The regularized key of formation upper-bounds the key cost of a quantum state via privacy dilution.

A machine-rendered reading of the paper's core claim, the machinery that carries it, and where it could break.

The paper defines the key cost of a quantum state within a resource theory of secret keys, under the premise that entangled states with zero distillable key do not exist. It introduces the key of formation as a measure and proves that its regularization provides an upper bound on this cost. The proof centers on a privacy dilution protocol that turns states with ideal privacy into states with reduced privacy. A matching lower bound from the regularized relative entropy of entanglement follows, which establishes irreversibility of the creation-distillation cycle for certain states. For mixed states that behave like pure states in the privacy setting, several standard entanglement measures become identical.

Core claim

The regularized key of formation is an upper bound on the key cost of a quantum state. The proof proceeds by exhibiting the privacy dilution protocol, which converts states containing ideal privacy into states with diluted privacy. The key cost is also bounded from below by the regularized relative entropy of entanglement, implying irreversibility of privacy creation and distillation for a specific class of states.

What carries the argument

privacy dilution, the protocol that converts states containing ideal privacy into ones with diluted privacy

If this is right

  • The key cost is bounded from below by the regularized relative entropy of entanglement.
  • Privacy creation and distillation are irreversible for a specific class of states.
  • A number of entanglement measures coincide for mixed-state analogues of pure states in the privacy domain.
  • A yield-cost relation holds between privacy cost and distillable key in the single-shot regime.
  • Basic operational consequences follow for quantum devices.

Where Pith is reading between the lines

These are editorial extensions of the paper, not claims the author makes directly.

  • The framework draws direct parallels to the resource theory of entanglement, where similar equalities hold for pure states.
  • The single-shot yield-cost relation may constrain the efficiency of experimental key-generation protocols.
  • If the bounds are tight for many states, regularization could become the practical route to computing key cost.
  • The irreversibility result suggests that certain mixed states cannot be used efficiently in both directions of the privacy resource theory.

Load-bearing premise

The definition of key cost assumes that no entangled states exist with zero distillable key.

What would settle it

A concrete quantum state for which the achievable key cost exceeds the regularized key of formation would falsify the upper bound.

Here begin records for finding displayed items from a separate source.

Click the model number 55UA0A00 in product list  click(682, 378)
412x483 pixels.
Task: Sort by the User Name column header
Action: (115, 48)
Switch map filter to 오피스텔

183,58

read the original abstract

In this paper, we develop the resource theory of quantum secret key. Operating under the assumption that entangled states with zero distillable key do not exist, we define the key cost of a quantum state, and device. We study its properties through the lens of a quantity that we call the key of formation. The main result of our paper is that the regularized key of formation is an upper bound on the key cost of a quantum state. The core protocol underlying this result is privacy dilution, which converts states containing ideal privacy into ones with diluted privacy. Next, we show that the key cost is bounded from below by the regularized relative entropy of entanglement, which implies the irreversibility of the privacy creation-distillation process for a specific class of states. We further focus on mixed-state analogues of pure quantum states in the domain of privacy, and we prove that a number of entanglement measures are equal to each other for these states, similar to the case of pure entangled states. The privacy cost and distillable key in the single-shot regime exhibit a yield-cost relation, and basic consequences for quantum devices are also provided. Importantly, our results presented here will remain valid even if entangled states with zero distillable key were shown to exist.

Editorial analysis

A structured set of objections, weighed in public.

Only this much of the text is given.